なるべく敵に出会うことなく、目的の場所に行きたいところだった。
「きょ、強制的に止める!? て、てことは扉を強引に開けて滑り込めと!?」
「そうよ」
「む、無理ですよ! せめて、三十秒くらいにしましょう!」
「ダメ。そうしたら怪しまれるわ。これでもギリギリなの」
「そ、そんなぁ」
「腹を括りなさい。修二がしたようにね」
カーラはライアンの脇を小突く。
すると、ライアンは脇を撫でていた。
何かを思い出しているような顔で――彼は静かに頷く。
「……分かった。やるしかねぇんだ。やってやるよ」
「そうよ。
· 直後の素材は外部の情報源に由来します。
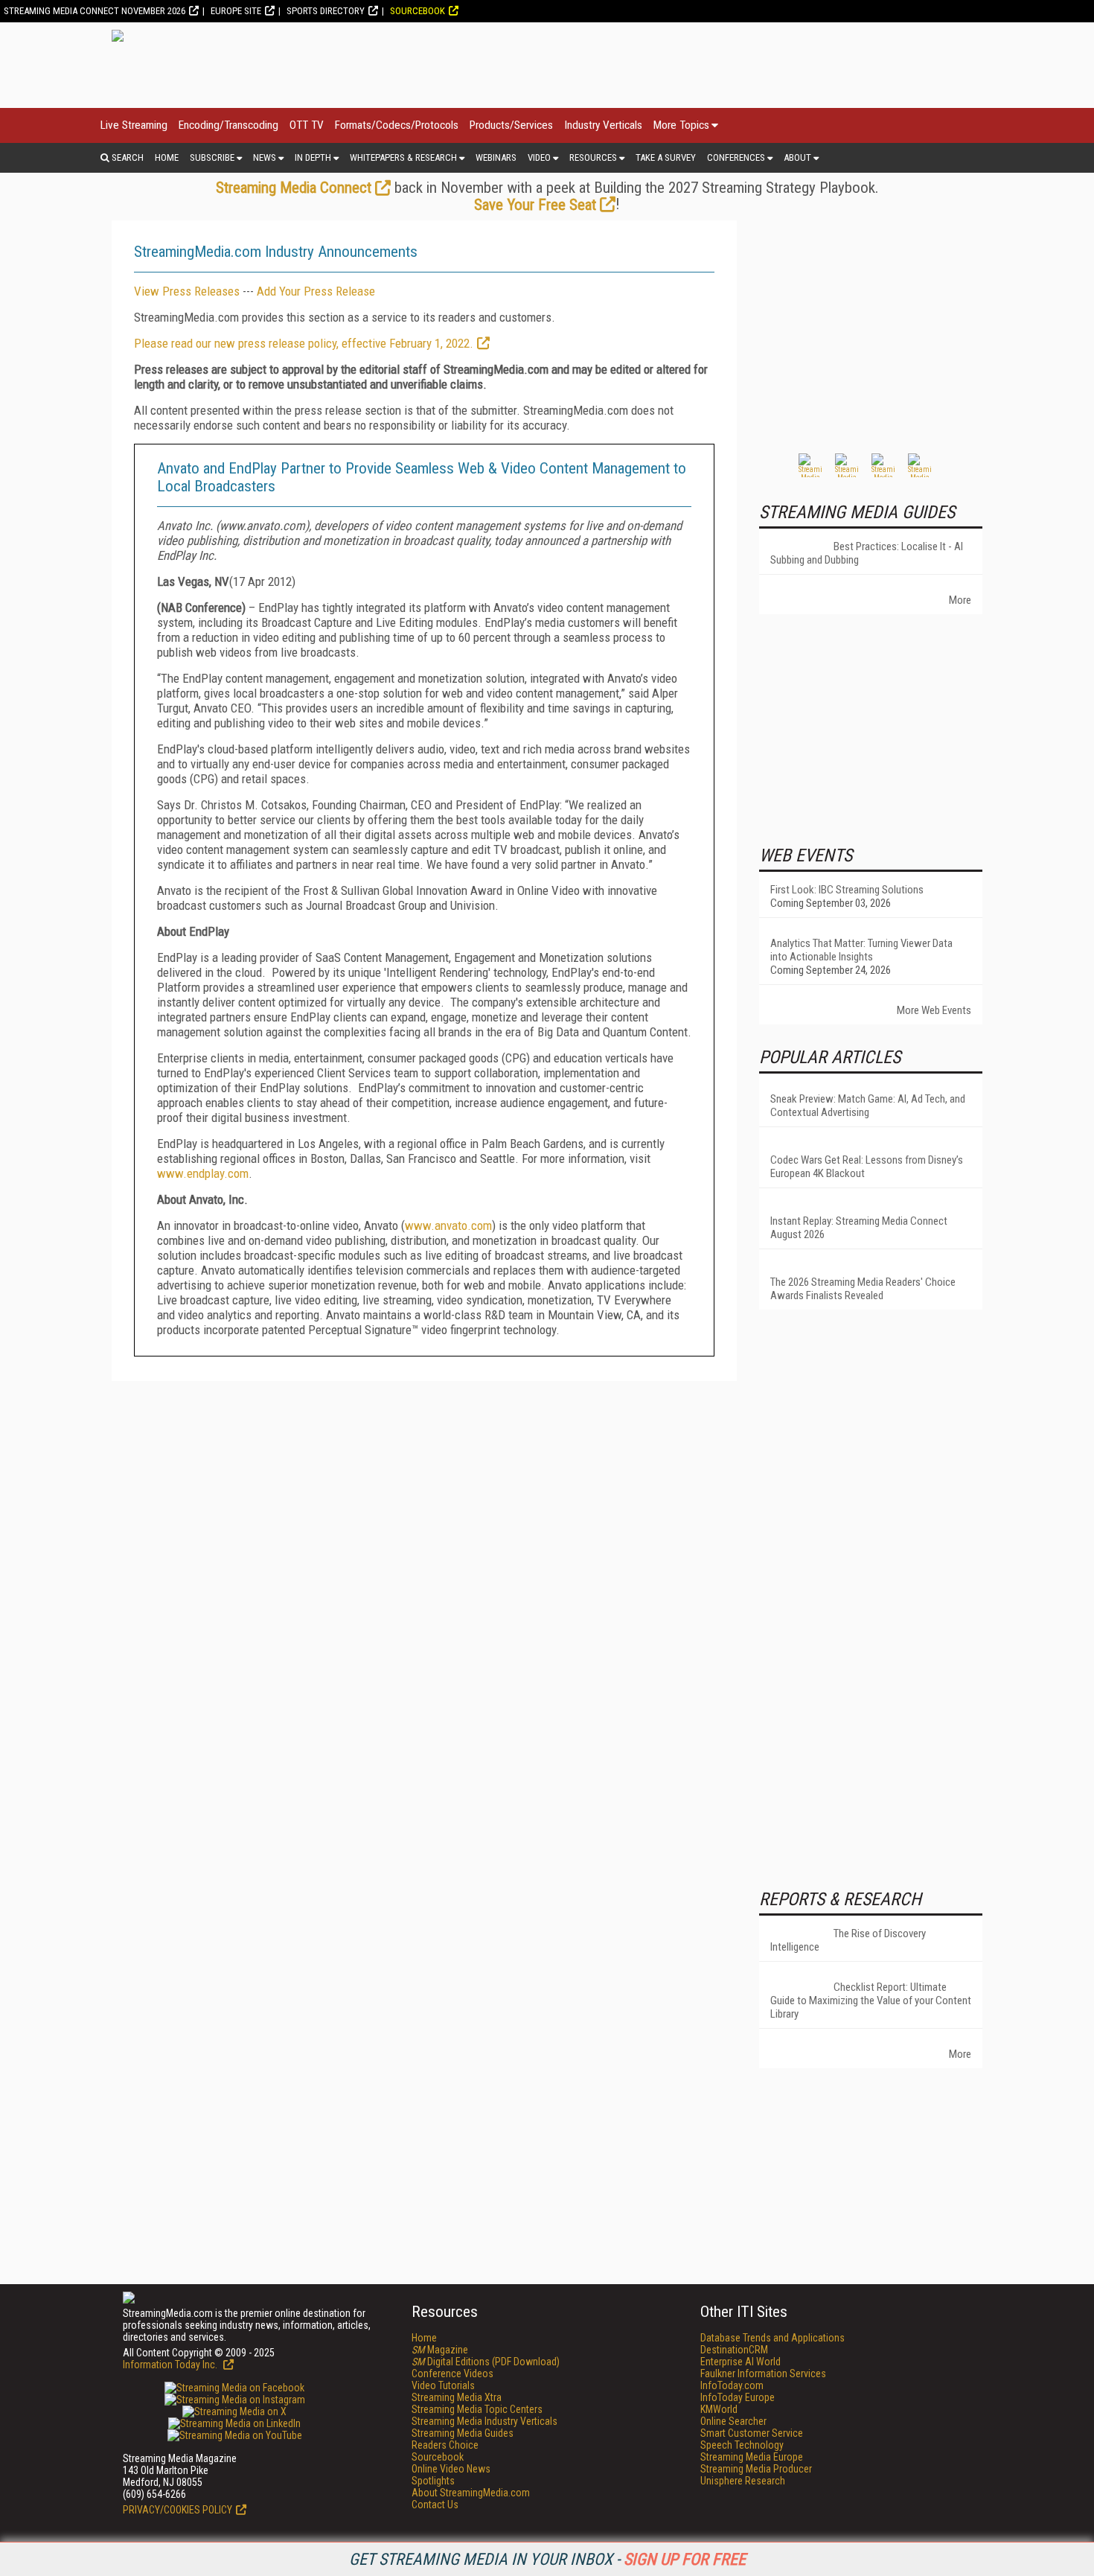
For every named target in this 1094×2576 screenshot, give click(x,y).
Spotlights (433, 2481)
その意気よライアン」
「……修二にだけは負けたくねぇからな!」
「……そんな事だろうと思ったわよ」
やる気を漲らせるライアン。
カーラはため息を零すが嬉しそうで。
私は頷きながら、もうそろそろ目的の階層に到達する事を伝えた。
「秒読みを始めます。ゼロになれば停止。ライアンは扉をこじ開けて」
「分かりました!」
「…………5、4、3、2、1――今!」
時間きっかりにエレベーターが停止する。
そうして、ライアンは体を揺らしながらも立ち上がって。
少しだけ高い位置にある扉を両手で勢いよくこじ開けた。
「カーラ!」
「えぇ!」
カーラがそのまま扉の先へと行く。
私も遅れて入り、後はライアンだけだった。
ライアンの手を掴んで、私とカーラは強く引っ張る。
ライアンは額からだらだらと汗を流しながら強く叫んでいた。
「うおぉぉぉぉぉ!!」
ライアンの叫び声を聞きながら。
私は限界まで力を込めて大男を引っ張った。
そうして、何とか彼をこちら側へと引き込んで――瞬間、エレベーターが動き出した。
ライアンは上へと行ったそれを見つめていた。
呼吸を大きく乱しながら、彼はゆっくりと私たちに視線を向ける。
「こ、怖かったぁ」
「は、はは……ごめん。私も」
二人は汗にまみれていた。
私は端末を見てから、目的の場所へのルートをマザーに割り出させた。
最短距離は難しい。が、どうにかすれば……よし。
「行きましょう。もうすぐ、電力が復旧する筈よ」
限界に近い二人を鼓舞する。
そうして、私たちはマザーのルート通りに進んでいった。
あの子が頑張っているの。
だったら、私たちも最後まで――頑張らなきゃいけないのよ。